Ya nadie cuida del jardín y el
abandono ha invitado a la maleza a invadirlo todo; la fuente se ha secado y los
pájaros ya no se acercan a beber. Mil veces he intentado ocuparme yo mismo de
su cuidado, pero una barrera sólida e invisible me impide dar un paso más allá
de los escalones de la entrada. Al mismo tiempo, he descubierto que al igual
que las sombras silenciosas y aburridas que antes mencioné, también tengo una
rutina de la cual no puedo deshacerme. Doy vueltas por la casa una y otra vez,
siempre el mismo recorrido, y si intento cambiarlo o entrar por una puerta
distinta, al instante me veo transportado al punto de partida. He dejado de
insistir, pues el retroceso es como un fuerte golpe en el centro del pecho y me
resulta harto doloroso. También me resulta imposible llevar a cabo mis prácticas
habituales, siempre hay algo que me lo impide, y a eso se le
une la incapacidad de mi mente para retener más de dos o tres ideas coherentes.
Creo que duermo mucho, a veces
durante largos periodos en los cuales me acoge un limbo frío y oscuro donde no
encuentro ni muerte ni vida.
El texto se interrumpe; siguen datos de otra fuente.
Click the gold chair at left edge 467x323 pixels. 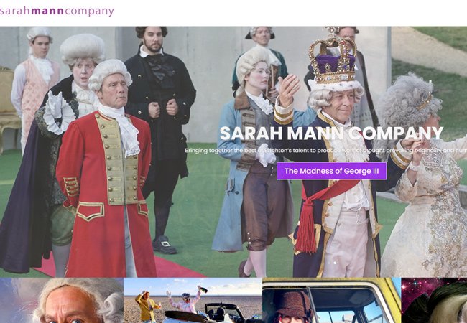tap(9, 110)

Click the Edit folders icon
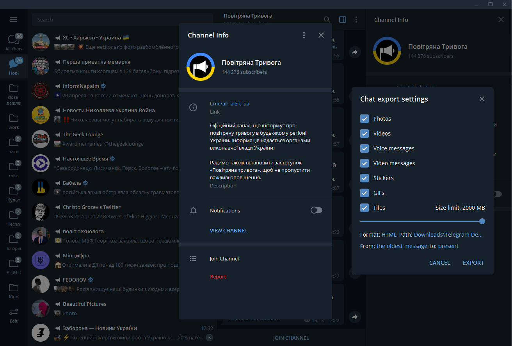14,315
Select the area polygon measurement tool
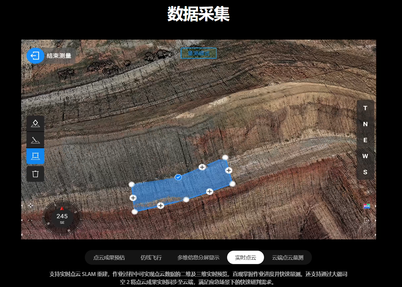The image size is (402, 287). pyautogui.click(x=35, y=156)
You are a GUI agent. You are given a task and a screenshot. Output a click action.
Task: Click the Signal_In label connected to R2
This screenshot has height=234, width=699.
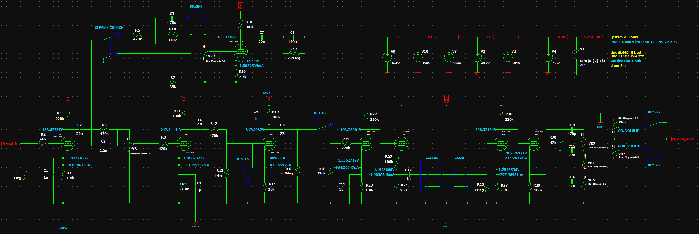[x=10, y=143]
Cuando despierto, lo único que hago es recorrer la
casa, andar y andar… andar y mirar por la ventana, porque todo lo que veo a
través de ella, más allá de esos muros que no puedo abandonar, me habla de una
realidad añorada a la que no puedo acceder, y es de una belleza pasmosa.
Con mi rostro pegado al
cristal, que no se empaña con mi aliento, observo el hipnótico oleaje, el
vaivén de las olas moribundas que llegan a la playa y luego retroceden
despedidas por la arena, pero que siempre regresan renovadas a lamer la costa
ya menguada, por la fuerza de su espuma y los azotes del viento. De vez en
cuando, en mi limitado horizonte aparece algún ser humano, y ver a esos seres
paseando por la playa con la sonrisa y tranquilidad que dan la candidez me
produce tristeza. Yo también caí con frecuencia en trances de entusiasmo para
olvidar lo fútil que es la vida, me afanaba en consumirla con un apetito voraz
y en ejercer mi dominio sobre todo aquello que estaba a mi alcance. La cruel
paradoja es que todo lo hacía para sentirme vivo.
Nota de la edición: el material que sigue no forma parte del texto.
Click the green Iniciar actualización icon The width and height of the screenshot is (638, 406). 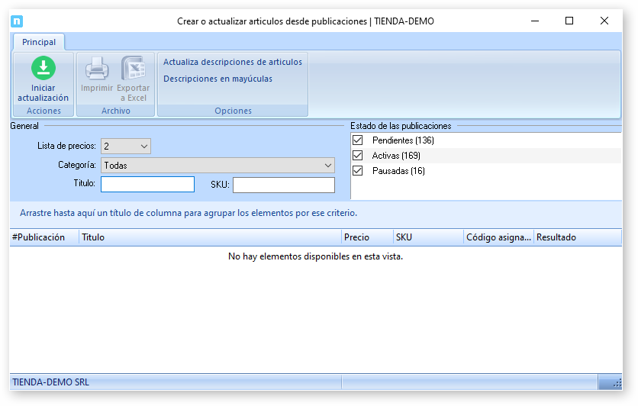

Pero cuando los observo les
envidio, pues aún no les ha sido desvelado que todo es un engaño y que nada
prevalece, de modo que siguen pensando que son libres por derecho, sin darse
cuenta de que la libertad es solo un espejismo; y es también una derrota, porque
no hay antojo ni voluntad capaz de evitar que todo acabe convirtiéndose en nada,
no existe un ancla que sujete al hoy, al instante, y ese ser que pasea por la
playa es solo una partícula de vida que puede ser destruida en cualquier
momento y ya no será nada, solo una huella más en el abstracto cristal del
tiempo.
El hombre es todo y nada a la
vez.
—Supongo que ya lo habrán
adivinado… sí, soy un fantasma, un espectro, un espíritu errático; una larva…
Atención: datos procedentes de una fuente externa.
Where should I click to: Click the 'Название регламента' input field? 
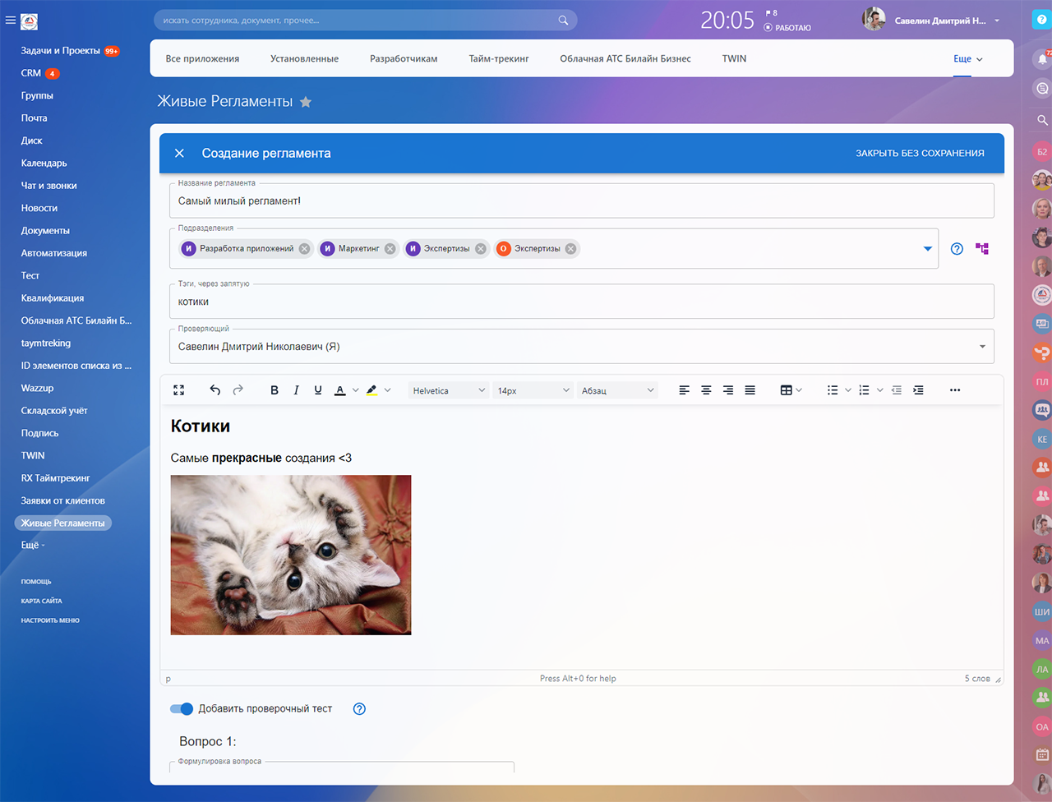[x=580, y=201]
Ahora yo soy nada, soy una
sombra, o tal vez solo soy la memoria de mi propio pensamiento; una imagen
impresa, flotante en el espacio que una vez ocupo mi ser y que también
desaparecerá diluida en el cedazo del tiempo. Un tiempo que desconozco, que no
sé cómo corre ni cuál es su medida y que ya nada significa para mí. Pero sigo
en él, caminando a través de los días, de las estaciones, de los años y los
siglos. La luz del día da paso a la claridad de la noche, el fuego del estío al
blanco del invierno, sin que mi piel acuse cualquiera de esos rigores. Solo hay
tedio.
Sí, soy un fantasma, habito otro espacio y otra
realidad. Comprenderlo me llevó mucho tiempo, a pesar de que todos los signos
indicaran que me ocurría algo muy raro, no fue hasta aquel día en que escuché
el cerrojo de la puerta y a continuación un tropel de voces y risas invadieron mi
casa. Acostumbrado como estaba al silencio y a la paz de la nada, me aterró aquella
intromisión, y desorientado me asomé desde lo alto de la escalera, para ver
quien se atrevía a entrar en mi casa sin permiso profanando mi soledad. Vi
horrorizado como varias personas ya habían traspasado el umbral, entre ellas
dos niños, y una joven que rondaría los diecisiete o dieciocho años. Enseguida
les recriminé su intrusión, les ordené a gritos que se marcharan, les seguí por
la casa manoteando angustiado intentando detenerles cortándoles el paso, empujándoles
o tirando de ellos. Era tal mi desesperación que, si alguien hubiese podido
verme, mi conducta les hubiera parecido de un estudiado patetismo, pero no me
veían ni me escuchaban, todo era inútil, yo no existía para ellos. Solo la joven
advirtió mi presencia y, aunque solo fuera algo muy fugaz, fue revelador. Se detuvo,
y volviéndose me miró a los ojos como si de pronto hubiese advertido mi mano en
su hombro, pero enseguida su mirada se desvió a mi alrededor, paso sobre mí, y
con un gesto de extrañeza me ignoró y se unió de nuevo al grupo.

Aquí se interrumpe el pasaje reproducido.